Klagend und widerstandslos lasse ich mich in die fürsorgliche Umarmung ziehen und vertrauensselig den bebenden Körper halten. „Ich glaube ... ich trage ein Kind ...", presse ich schließlich zwischen Wimmern und Schluchzen hervor und merke, wie ein erstaunter Ruck durch Balins Körper geht. Ungläubig entfernt er sich von mir, sieht mich verwundert an, blinzelt mehrmals in dem verzweifelten Versuch, das eben gehörte zu verarbeiten. „Aber ... aber das ist doch wundervoll ... das Haus Durins erhält einen Erben", stößt er letztendlich überrascht und komischerweise freudig aus, aber ich schüttle nur energisch den Kopf. „Nein ... das ist eine Katastrophe ... eine Schmach für Thorin und sein Geschlecht ...", wimmere ich noch immer verzweifelt. „Wenn es ein Knabe wird ... dann erhält er das Anrecht auf den Thron ... Ein Mischling als Thronerbe ... was für eine Demütigung ... Ich war zu unvorsichtig, zu sorglos ... und jetzt wir mich Thorin verachten", erkläre ich die unerträglichen Zweifel, den Grund für den schmerzlichen Gefühlsausbruch und verberge das tränennasse Gesicht in den Händen.

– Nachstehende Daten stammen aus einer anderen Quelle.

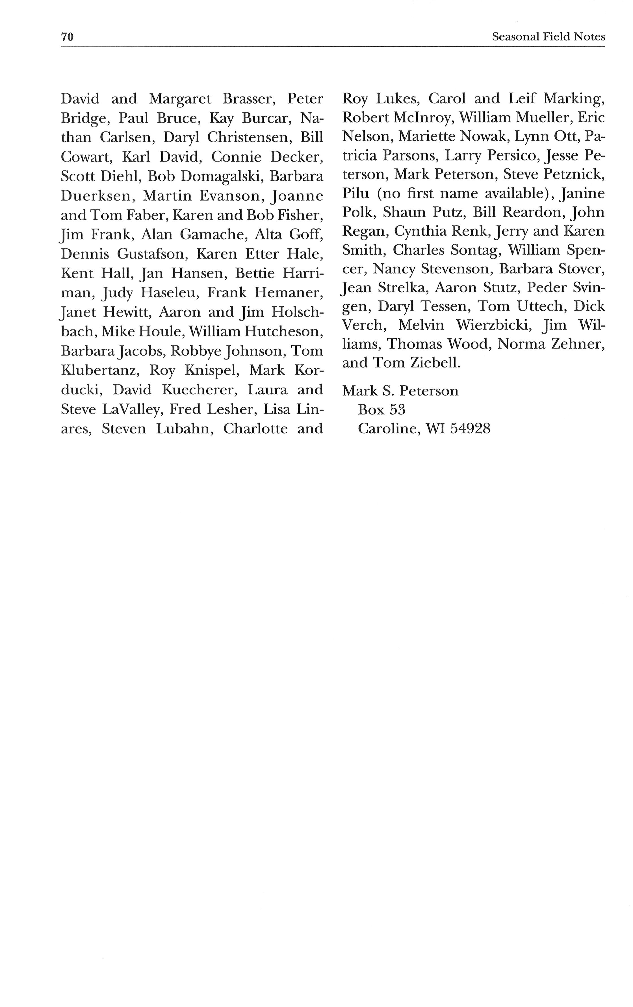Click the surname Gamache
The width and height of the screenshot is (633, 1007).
(x=208, y=234)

Balin zwingt mich allerdings energisch dazu ihn wieder anzusehen, indem er meine zitternden Schultern umfasst und sein Blick ist so weich und frei von jeglichem Vorwurf, Zwiespalt oder Kummer. „Darüber machst du dir also Gedanken ... ach mein liebes Kind", sagt er herzlich, verbannt eine Handvoll der nicht enden wollenden Tränen von der glühenden Wange und lächelt mich warm an. „Glaub mir, Thorin ist nicht unbesonnen in dieser Hinsicht. Als er dich zu seiner Königin erwählte, war ihm durchaus bewusst, dass aus eurer Verbindung ein Kind entstehen könnte und von Anfang an hat er dieses angenommen ... sich darauf gefreut. Er hat schon früh Vorbereitungen getroffen, dass euer Nachfahre die uneingeschränkten Rechte eines Reinblütigen innehaben wird. Das offizielle Hausrecht des Königsgeschlechts der Langbärte ändert man nicht einfach ohne sich seiner Sache vollumfänglich sicher zu sein, als so fanatisch, was Tradition und Erbe betrifft, müsstest du uns bereits kennen."